Manage episode 325613274 series 2980544
On this week’s episode of Phoenix Tales, Giulia Pline joins Yuliana today to discuss the skiing accident that changed her life mentally, physically, and emotionally. An ex dancer turned yoga instructor, Giulia feels that the accident taught her to appreciate her body and its resilience. After breaking her arm, collarbone, six ribs, puncturing her lung, and lacerating a liver in the accident, she underwent an intense healing process emotionally and physically, which she describes here today.
Giulia highlights the fact that she had to reckon with her emotions far more than she anticipated considering she lacked the full range of her body. In the wake of the accident, she felt an immense sense of guilt and fear, and she notes that she misses how carefree she used to be before this five year healing process began. Journaling and breathwork, however, have really helped her through it all. Above all else though, she’s found a deep sense of gratitude for her body and its strength, because she realizes that it can be taken away from her in the blink of an eye. Yuliana and Giulia draw this episode to a close by expressing even more gratitude for the family and friends that stuck by her during her injury.
- Giulia’s ski accident
- Her healing process emotionally and physically
- Experiencing fear and guilt post-accident
- Learning who she is in the absence of movement
- The importance of breathwork and journaling
- Gratitude for her body and support network
- Her love for the Bee Gee’s “Shining Star”
“I broke my right upper arm, my right collarbone, six ribs, and suffered a punctured lung and a lacerated liver. So that landed me in the hospital for almost two weeks.”
“When I wanted to get back into teaching, I was still recovering. I still had my arm in a sling, and it was almost too soon that I had to go back to start making money again. But what it did was really force me to use my words and manage my energy in order to not burn out and still be taking care of myself while getting back into the swing of things.”
“So much happens when you get injured. But one of the things that happens is the map of your body that lives in your brain gets smudged, kind of like if you had a subway map in front of you, and you accidentally spilled coffee on it.”

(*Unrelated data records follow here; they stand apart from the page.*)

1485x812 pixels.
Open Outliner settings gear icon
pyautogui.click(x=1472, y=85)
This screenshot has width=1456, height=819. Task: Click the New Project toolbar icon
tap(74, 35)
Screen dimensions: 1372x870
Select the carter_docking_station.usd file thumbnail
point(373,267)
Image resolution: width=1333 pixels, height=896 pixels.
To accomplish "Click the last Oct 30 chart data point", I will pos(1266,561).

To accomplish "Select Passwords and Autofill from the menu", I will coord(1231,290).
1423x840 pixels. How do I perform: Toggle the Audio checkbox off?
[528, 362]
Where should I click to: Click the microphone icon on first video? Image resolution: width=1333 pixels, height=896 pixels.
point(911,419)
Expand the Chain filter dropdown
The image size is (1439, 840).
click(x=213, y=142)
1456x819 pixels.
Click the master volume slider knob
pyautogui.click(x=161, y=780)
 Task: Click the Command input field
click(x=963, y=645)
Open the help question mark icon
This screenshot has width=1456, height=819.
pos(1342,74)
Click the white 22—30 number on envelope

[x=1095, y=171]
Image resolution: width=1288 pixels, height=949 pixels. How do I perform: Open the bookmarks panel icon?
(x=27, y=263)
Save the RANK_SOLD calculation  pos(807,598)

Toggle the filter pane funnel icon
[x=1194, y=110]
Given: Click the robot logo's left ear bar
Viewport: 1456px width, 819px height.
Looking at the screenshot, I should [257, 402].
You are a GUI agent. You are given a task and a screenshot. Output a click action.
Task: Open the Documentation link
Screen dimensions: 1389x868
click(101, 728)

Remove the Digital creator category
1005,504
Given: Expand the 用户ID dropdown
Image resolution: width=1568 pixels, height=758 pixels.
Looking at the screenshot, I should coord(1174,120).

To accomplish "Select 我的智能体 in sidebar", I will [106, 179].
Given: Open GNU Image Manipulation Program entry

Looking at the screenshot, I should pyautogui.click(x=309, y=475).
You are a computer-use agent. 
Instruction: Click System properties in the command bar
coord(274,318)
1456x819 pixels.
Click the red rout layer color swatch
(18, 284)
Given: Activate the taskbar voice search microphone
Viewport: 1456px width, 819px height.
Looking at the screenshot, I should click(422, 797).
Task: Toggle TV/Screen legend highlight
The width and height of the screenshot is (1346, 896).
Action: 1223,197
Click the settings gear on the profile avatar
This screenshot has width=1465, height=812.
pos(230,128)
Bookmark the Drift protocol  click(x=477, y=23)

“When something really traumatic happens, we have choices. We could go down the path that numbs it out so that we never feel that pain again, or we could slowly, with help and support of others, try to ease in there and learn from that experience.”
“It's a gratitude for having a body that can do all of the things that need to be done without me having to ask: the breathing, heart rate, circulation, digestion– Because when you're injured, or you had something happen, you really see how quickly that can shift and go away.”